Collective Efforts Across the City

Additional participants of the group are also taking advantage of sunny interludes between showers of fall precipitation. On the terrace overlooking the city's shimmering waterfront, where medieval merchant vessels once bobbed with casks of vintage from France and Spain, one cultivator is harvesting her dark berries from about fifty vines. "I love the smell of the grapevines. The scent is so reminiscent," she says, stopping with a container of grapes slung over her shoulder. "It recalls the fragrance of southern France when you open the vehicle windows on holiday."

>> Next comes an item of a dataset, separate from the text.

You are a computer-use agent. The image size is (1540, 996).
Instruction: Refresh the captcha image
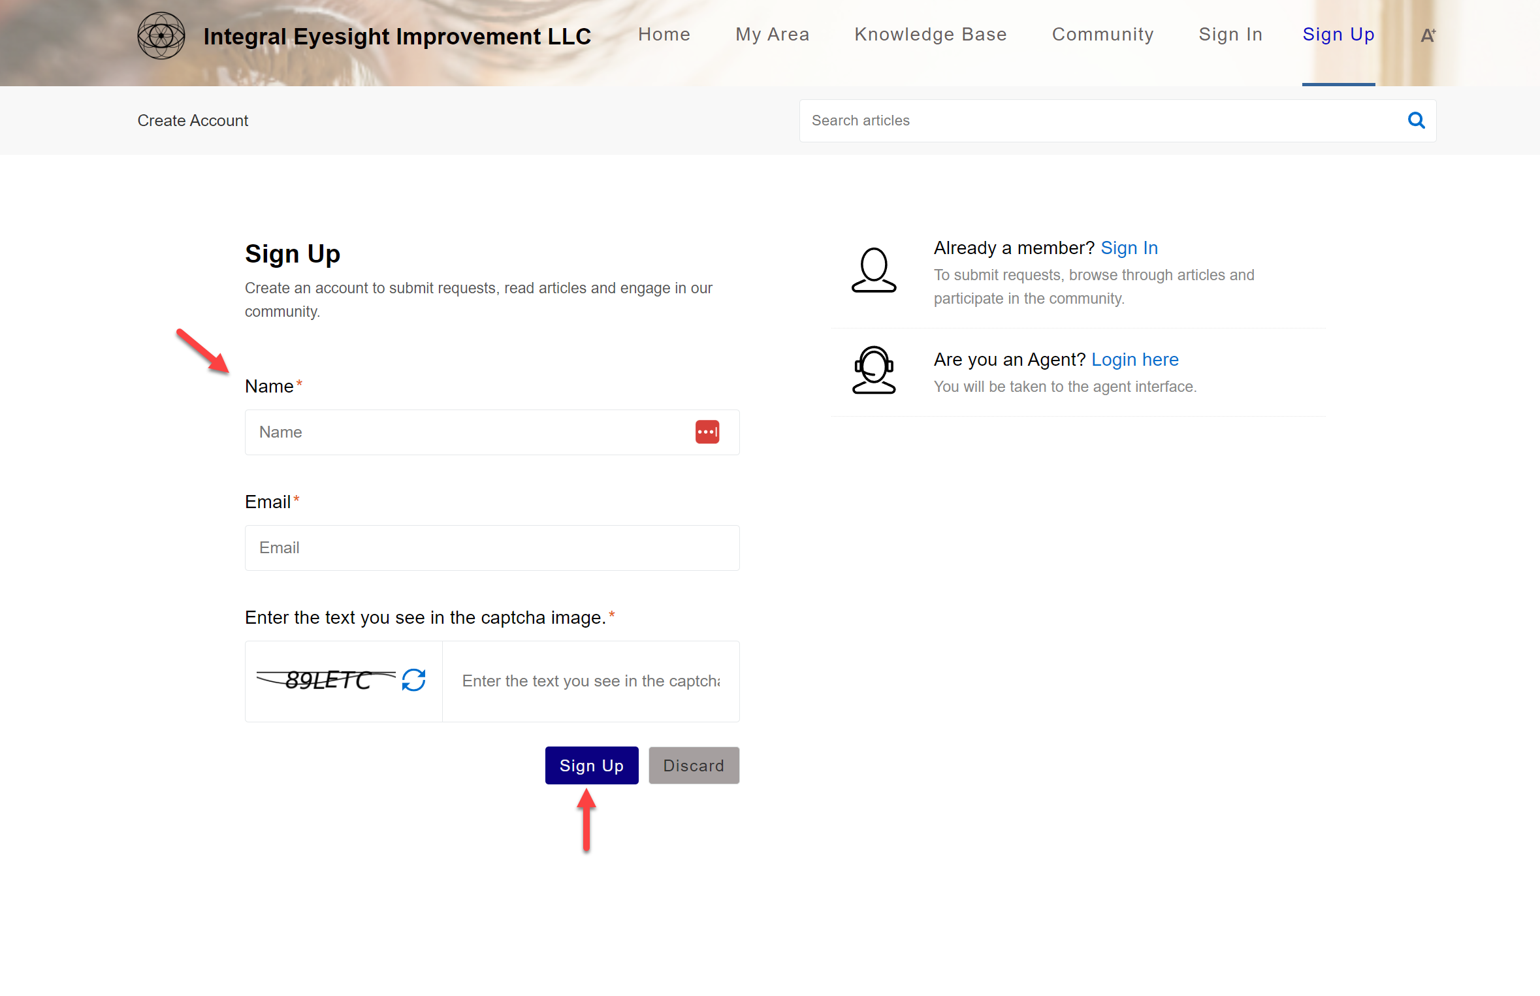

Grant, fifty-two, who has spent over 20 years working for charitable groups in conflict zones, inadvertently inherited the grape garden when she returned to the UK from East Africa with her household in 2018. She felt an overwhelming duty to look after the grapevines in the garden of their new home. "This plot has previously survived three different owners," she explains. "I really like the concept of environmental care – of passing this on to someone else so they keep cultivating from this land."

Terraced Vineyards and Traditional Winemaking

A short walk away, the final two members of the group are busily laboring on the steep inclines of Avon Gorge. One filmmaker has established over one hundred fifty vines perched on ledges in her expansive property, which descends towards the silty River Avon. "Visitors frequently express amazement," she notes, indicating the tangled grape garden. "It's astonishing to them they can see rows of vines in a urban neighborhood."

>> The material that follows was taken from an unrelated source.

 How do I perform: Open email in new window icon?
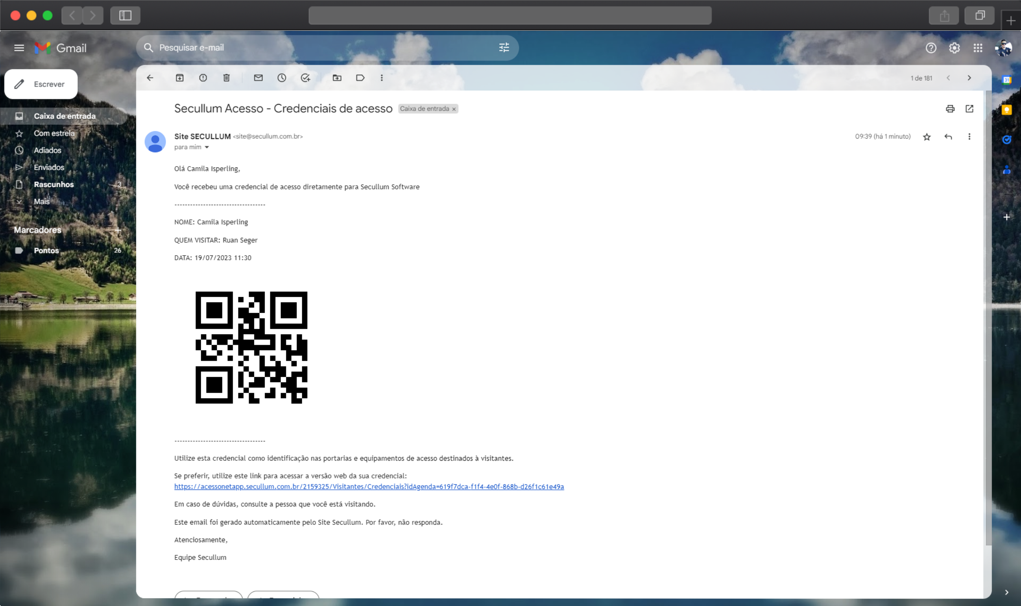coord(969,109)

Currently, Scofield, sixty, is picking clusters of deep violet Rondo grapes from lines of vines arranged along the hillside with the assistance of her child, Luca. The conservationist, a wildlife and conservation film-maker who has worked on Netflix's Great National Parks series and television network's gardening shows, was motivated to cultivate vines after observing her neighbor's grapevines. She has learned that amateurs can make interesting, enjoyable traditional vintage, which can sell for more than £7 a glass in the increasing quantity of wine bars focusing on minimal-intervention wines. "It's just deeply rewarding that you can truly make good, traditional vintage," she says. "It is quite fashionable, but really it's reviving an traditional method of making vintage."

"When I tread the fruit, all the natural microorganisms are released from the surfaces and enter the liquid," explains the winemaker, ankle deep in a container of small branches, pips and red liquid. "That's how wines were historically produced, but industrial wineries introduce preservatives to eliminate the wild yeast and subsequently incorporate a lab-grown culture."

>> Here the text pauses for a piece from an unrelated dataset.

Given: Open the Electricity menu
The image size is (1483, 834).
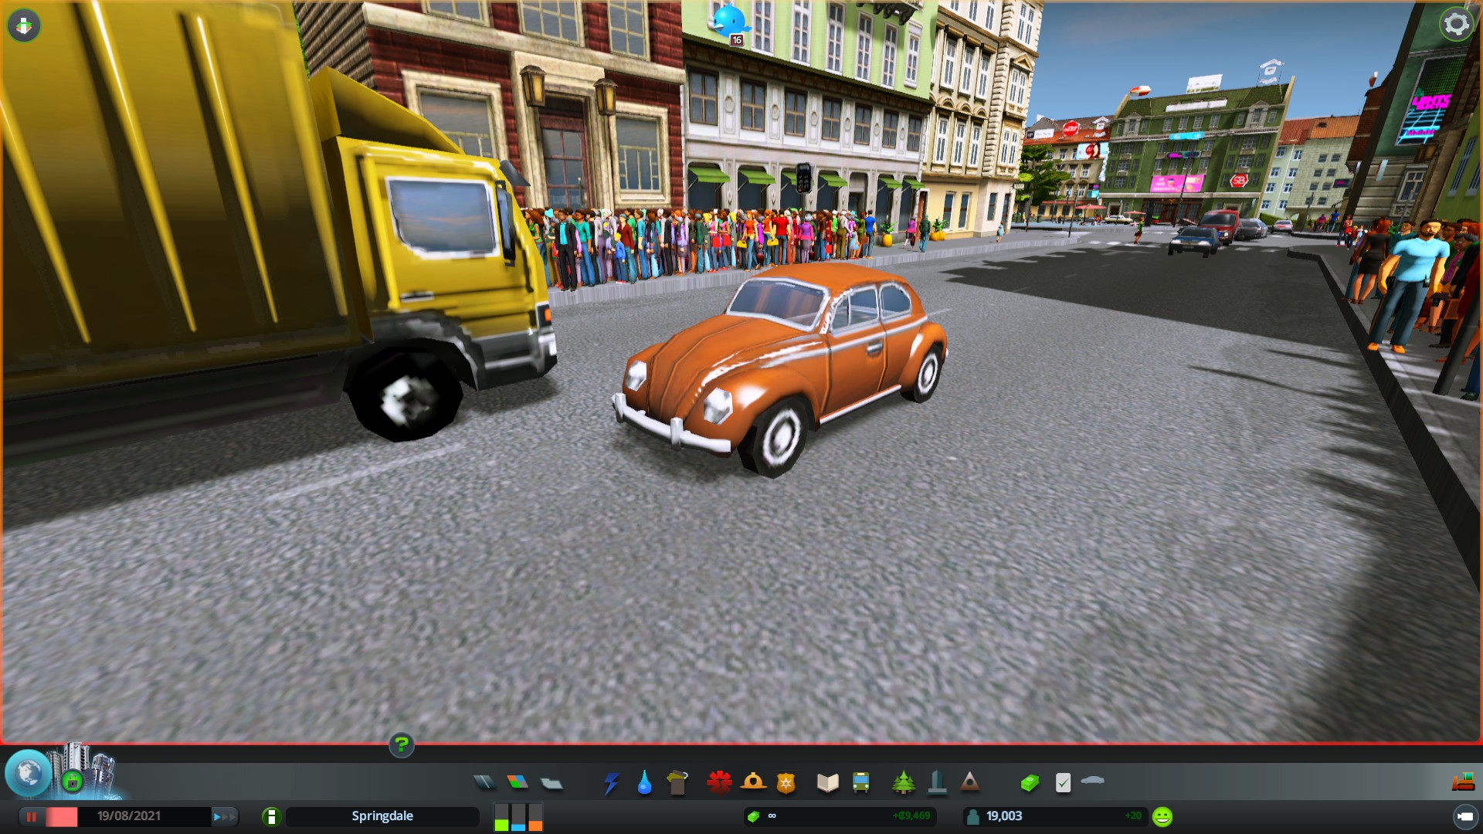Looking at the screenshot, I should click(611, 783).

Difficult Conditions and Inventive Solutions

In the immediate vicinity active senior another cultivator, who inspired Scofield to plant her vines, has gathered his friends to pick Chardonnay grapes from one hundred plants he has arranged precisely across multiple levels. The former teacher, a northern English PE teacher who worked at the local university cultivated an interest in wine on regular visits to Europe. However it is a difficult task to cultivate this particular variety in the humidity of the gorge, with cooling tides sweeping in and out from the nearby estuary. "I aimed to produce French-style vintages here, which is a bit bonkers," says Reeve with amusement. "This variety is slow-maturing and very sensitive to mildew."

"I wanted to make Burgundian wines here, which is rather ambitious"

The temperamental Bristol climate is not the sole challenge encountered by winegrowers. The gardener has been compelled to erect a fence on

Ashley Smith
Ashley Smith

A passionate gamer and strategy expert with years of experience in competitive gaming and content creation.